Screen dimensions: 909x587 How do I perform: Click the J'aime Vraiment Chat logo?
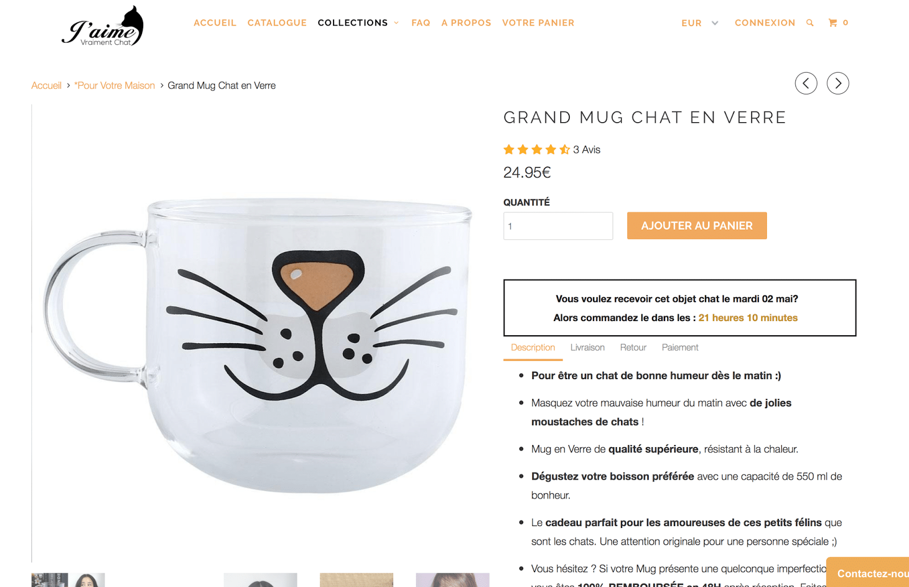click(103, 26)
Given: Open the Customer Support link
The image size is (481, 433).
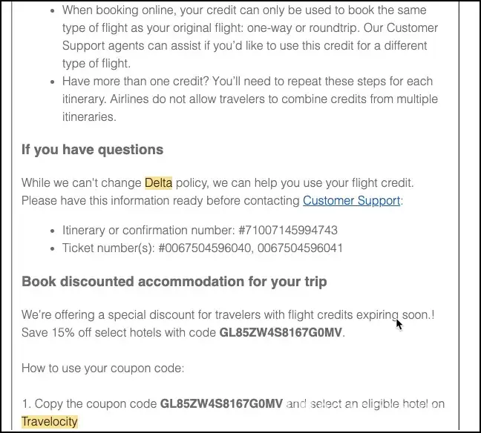Looking at the screenshot, I should [351, 201].
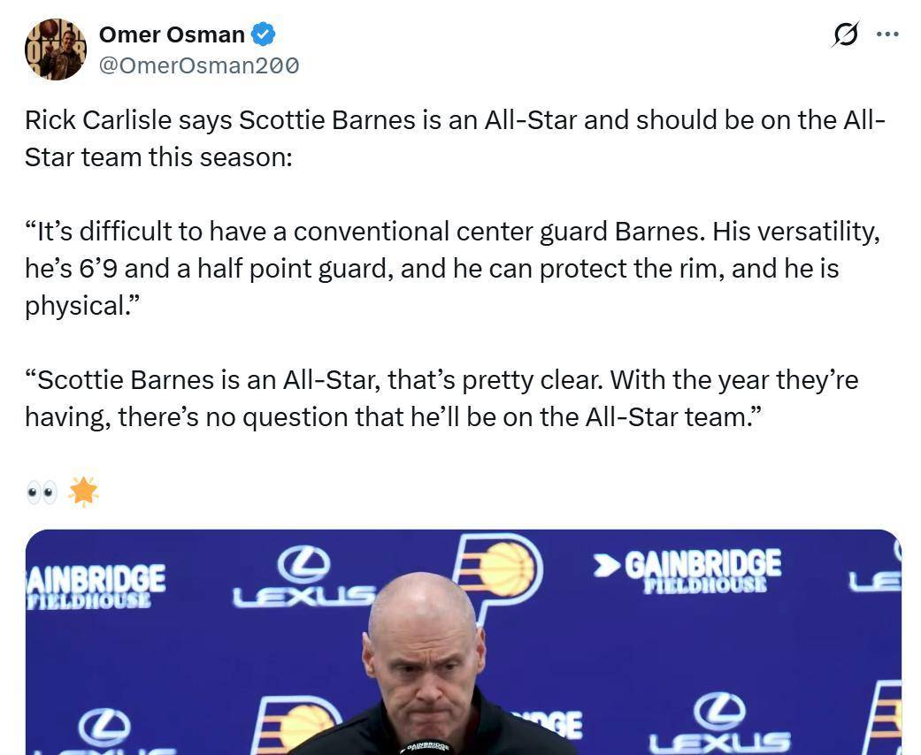Viewport: 921px width, 755px height.
Task: Click the bottom-left Pacers logo in photo
Action: 295,723
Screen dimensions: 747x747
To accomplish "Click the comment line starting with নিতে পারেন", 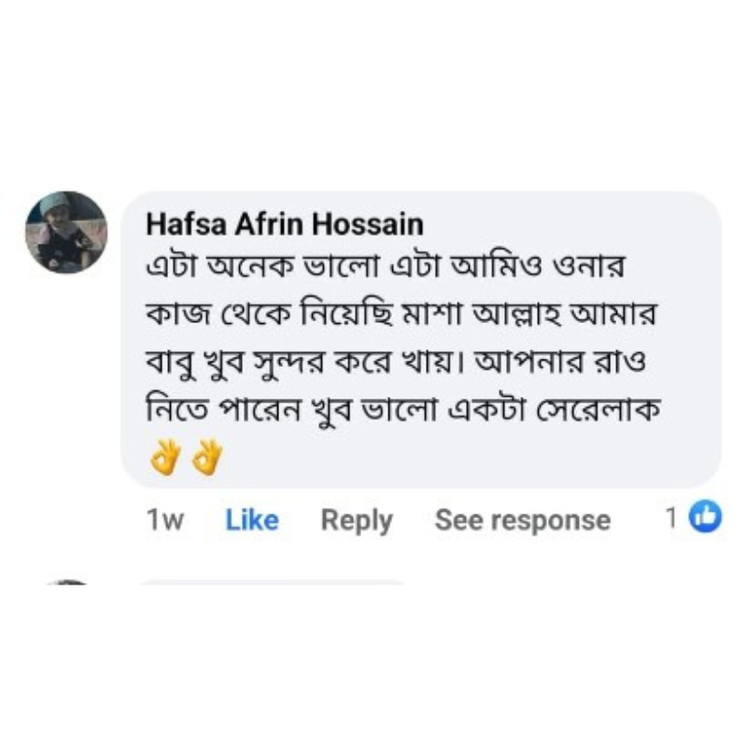I will (402, 410).
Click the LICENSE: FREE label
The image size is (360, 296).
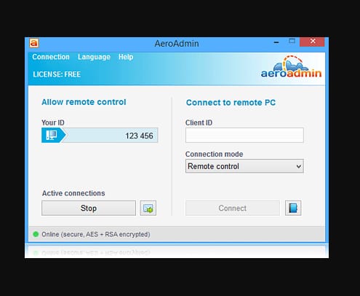coord(57,74)
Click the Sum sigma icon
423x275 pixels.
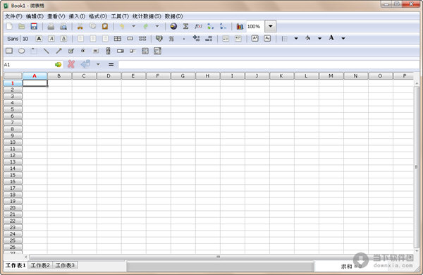185,26
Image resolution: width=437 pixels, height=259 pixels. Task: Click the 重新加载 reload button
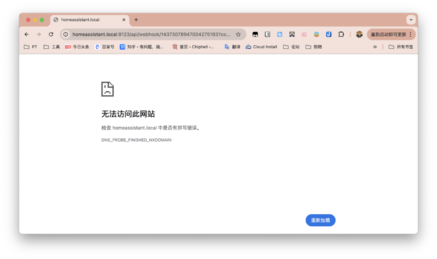pos(320,220)
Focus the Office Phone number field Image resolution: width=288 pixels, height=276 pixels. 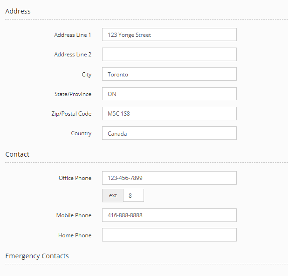(x=169, y=178)
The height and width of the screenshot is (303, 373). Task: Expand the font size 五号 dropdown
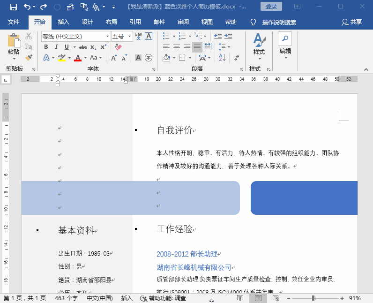[x=129, y=37]
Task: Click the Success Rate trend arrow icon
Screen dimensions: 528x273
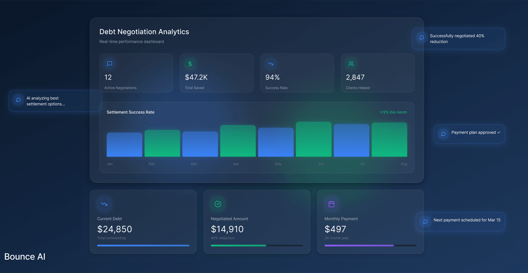Action: click(x=271, y=64)
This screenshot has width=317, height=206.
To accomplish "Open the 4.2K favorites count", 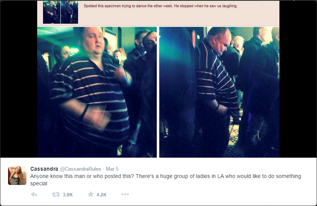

===============

ACTION ITEM → With every picture left out, print exactly the lines from the one containing "Task: Click the Success Rate trend arrow icon" through the final line of the material above.

EXPECTED OUTPUT →
Task: Click the Success Rate trend arrow icon
Screen dimensions: 528x273
Action: click(x=271, y=64)
This screenshot has width=317, height=206.
To accomplish "Open the 4.2K favorites count", 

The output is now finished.